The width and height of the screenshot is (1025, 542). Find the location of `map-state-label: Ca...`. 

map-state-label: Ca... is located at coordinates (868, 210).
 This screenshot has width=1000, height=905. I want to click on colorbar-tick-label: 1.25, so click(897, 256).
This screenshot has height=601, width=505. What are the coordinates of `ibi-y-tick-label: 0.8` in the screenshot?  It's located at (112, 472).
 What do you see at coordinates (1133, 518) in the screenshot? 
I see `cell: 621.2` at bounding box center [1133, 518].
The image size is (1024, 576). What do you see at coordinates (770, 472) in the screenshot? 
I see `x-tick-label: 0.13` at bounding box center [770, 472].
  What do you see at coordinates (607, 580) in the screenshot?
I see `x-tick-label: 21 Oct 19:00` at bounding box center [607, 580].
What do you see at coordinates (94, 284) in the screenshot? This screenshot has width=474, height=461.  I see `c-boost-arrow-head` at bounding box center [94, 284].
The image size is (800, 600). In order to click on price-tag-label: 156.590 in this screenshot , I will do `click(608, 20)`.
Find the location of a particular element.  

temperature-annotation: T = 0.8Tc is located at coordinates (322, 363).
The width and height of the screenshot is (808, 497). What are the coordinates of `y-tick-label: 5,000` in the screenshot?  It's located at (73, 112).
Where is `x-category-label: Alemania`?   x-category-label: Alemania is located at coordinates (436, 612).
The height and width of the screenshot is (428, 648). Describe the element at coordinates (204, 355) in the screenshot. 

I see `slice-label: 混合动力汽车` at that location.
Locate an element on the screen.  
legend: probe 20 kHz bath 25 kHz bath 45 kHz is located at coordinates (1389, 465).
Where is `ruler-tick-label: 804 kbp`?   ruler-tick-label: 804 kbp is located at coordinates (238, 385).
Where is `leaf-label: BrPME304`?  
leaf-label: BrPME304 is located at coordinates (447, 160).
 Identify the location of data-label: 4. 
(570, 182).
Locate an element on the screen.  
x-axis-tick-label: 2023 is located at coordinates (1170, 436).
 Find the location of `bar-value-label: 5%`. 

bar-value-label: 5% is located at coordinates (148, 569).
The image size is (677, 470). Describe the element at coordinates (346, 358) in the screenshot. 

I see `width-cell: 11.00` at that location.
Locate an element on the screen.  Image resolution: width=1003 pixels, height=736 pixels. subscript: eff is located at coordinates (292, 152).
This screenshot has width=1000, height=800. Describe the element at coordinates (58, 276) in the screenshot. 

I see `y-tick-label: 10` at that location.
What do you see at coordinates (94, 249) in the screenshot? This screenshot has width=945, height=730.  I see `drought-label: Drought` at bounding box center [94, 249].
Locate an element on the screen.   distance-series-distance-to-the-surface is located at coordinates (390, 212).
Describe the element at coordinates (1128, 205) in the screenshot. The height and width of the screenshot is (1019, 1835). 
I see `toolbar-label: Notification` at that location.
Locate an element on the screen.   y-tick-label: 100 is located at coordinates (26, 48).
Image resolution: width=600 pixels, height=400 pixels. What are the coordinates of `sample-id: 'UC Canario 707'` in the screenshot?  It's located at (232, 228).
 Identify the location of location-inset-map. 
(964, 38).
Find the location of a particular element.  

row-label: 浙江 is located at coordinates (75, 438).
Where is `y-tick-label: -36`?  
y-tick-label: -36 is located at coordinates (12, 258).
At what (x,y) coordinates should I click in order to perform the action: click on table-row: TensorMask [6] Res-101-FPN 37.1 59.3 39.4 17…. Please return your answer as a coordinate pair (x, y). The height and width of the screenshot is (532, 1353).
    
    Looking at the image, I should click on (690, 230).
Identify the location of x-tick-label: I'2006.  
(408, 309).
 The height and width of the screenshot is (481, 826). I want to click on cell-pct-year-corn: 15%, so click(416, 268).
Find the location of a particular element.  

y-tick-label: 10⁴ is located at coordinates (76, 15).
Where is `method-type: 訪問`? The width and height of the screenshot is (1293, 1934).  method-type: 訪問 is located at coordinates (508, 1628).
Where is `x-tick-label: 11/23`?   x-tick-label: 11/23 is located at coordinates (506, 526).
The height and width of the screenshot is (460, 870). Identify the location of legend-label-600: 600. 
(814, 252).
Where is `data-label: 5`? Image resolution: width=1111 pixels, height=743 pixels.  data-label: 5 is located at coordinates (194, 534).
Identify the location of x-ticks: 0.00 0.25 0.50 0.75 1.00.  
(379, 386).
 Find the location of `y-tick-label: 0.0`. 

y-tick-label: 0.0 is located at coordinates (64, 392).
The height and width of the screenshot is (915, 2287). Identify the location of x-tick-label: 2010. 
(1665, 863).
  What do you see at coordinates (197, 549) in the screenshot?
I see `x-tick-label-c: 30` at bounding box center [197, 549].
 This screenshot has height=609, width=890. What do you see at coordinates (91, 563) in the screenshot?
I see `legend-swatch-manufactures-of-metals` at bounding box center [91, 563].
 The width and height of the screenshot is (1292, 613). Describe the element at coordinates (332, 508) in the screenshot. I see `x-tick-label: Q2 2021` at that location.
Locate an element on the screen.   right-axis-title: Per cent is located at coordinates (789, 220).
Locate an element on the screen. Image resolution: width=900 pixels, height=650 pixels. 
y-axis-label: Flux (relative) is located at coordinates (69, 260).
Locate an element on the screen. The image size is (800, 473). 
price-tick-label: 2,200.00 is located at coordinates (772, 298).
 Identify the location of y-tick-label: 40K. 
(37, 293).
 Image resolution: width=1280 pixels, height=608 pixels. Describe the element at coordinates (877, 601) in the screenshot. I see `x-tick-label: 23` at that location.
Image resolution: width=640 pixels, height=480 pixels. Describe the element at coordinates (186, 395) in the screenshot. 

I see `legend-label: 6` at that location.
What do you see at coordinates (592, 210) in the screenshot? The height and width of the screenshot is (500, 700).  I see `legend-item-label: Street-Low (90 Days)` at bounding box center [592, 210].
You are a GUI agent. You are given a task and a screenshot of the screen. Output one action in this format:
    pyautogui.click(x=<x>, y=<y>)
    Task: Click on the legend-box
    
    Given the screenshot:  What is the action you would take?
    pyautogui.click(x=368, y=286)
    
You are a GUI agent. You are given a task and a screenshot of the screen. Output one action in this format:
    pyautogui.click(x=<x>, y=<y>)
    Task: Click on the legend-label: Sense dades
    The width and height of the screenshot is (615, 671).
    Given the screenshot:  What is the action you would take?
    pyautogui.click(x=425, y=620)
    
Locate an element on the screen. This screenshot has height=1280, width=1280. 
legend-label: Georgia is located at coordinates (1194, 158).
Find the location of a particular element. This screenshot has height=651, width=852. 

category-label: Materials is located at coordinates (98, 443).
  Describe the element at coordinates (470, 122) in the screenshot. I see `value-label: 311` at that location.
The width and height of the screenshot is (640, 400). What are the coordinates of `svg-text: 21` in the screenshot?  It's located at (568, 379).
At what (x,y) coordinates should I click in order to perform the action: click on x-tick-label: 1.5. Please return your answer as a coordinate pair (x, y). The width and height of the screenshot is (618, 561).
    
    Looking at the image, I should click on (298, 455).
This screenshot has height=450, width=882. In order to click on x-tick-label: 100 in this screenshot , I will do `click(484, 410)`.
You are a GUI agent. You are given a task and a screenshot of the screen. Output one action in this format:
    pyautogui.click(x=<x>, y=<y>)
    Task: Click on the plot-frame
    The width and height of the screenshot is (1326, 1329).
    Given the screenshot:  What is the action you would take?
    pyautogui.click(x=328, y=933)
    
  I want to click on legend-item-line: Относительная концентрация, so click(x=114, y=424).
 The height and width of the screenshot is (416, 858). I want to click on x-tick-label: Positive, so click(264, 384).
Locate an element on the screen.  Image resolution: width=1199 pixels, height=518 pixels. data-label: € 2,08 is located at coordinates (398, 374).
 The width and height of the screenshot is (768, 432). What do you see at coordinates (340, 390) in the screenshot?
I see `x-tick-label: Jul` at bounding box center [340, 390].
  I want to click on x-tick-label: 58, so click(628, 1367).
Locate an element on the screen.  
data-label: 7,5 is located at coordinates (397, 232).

◆ ◆ ◆ ◆

**Assignment:**
Copy the material verbatim, from the line with "This screenshot has height=450, width=882." to the line with "The height and width of the screenshot is (416, 858).", including both of those lines.

**Task response:**
This screenshot has height=450, width=882. In order to click on x-tick-label: 100 in this screenshot , I will do `click(484, 410)`.
You are a GUI agent. You are given a task and a screenshot of the screen. Output one action in this format:
    pyautogui.click(x=<x>, y=<y>)
    Task: Click on the plot-frame
    The width and height of the screenshot is (1326, 1329).
    Given the screenshot:  What is the action you would take?
    pyautogui.click(x=328, y=933)
    
  I want to click on legend-item-line: Относительная концентрация, so click(x=114, y=424).
 The height and width of the screenshot is (416, 858). I want to click on x-tick-label: Positive, so click(264, 384).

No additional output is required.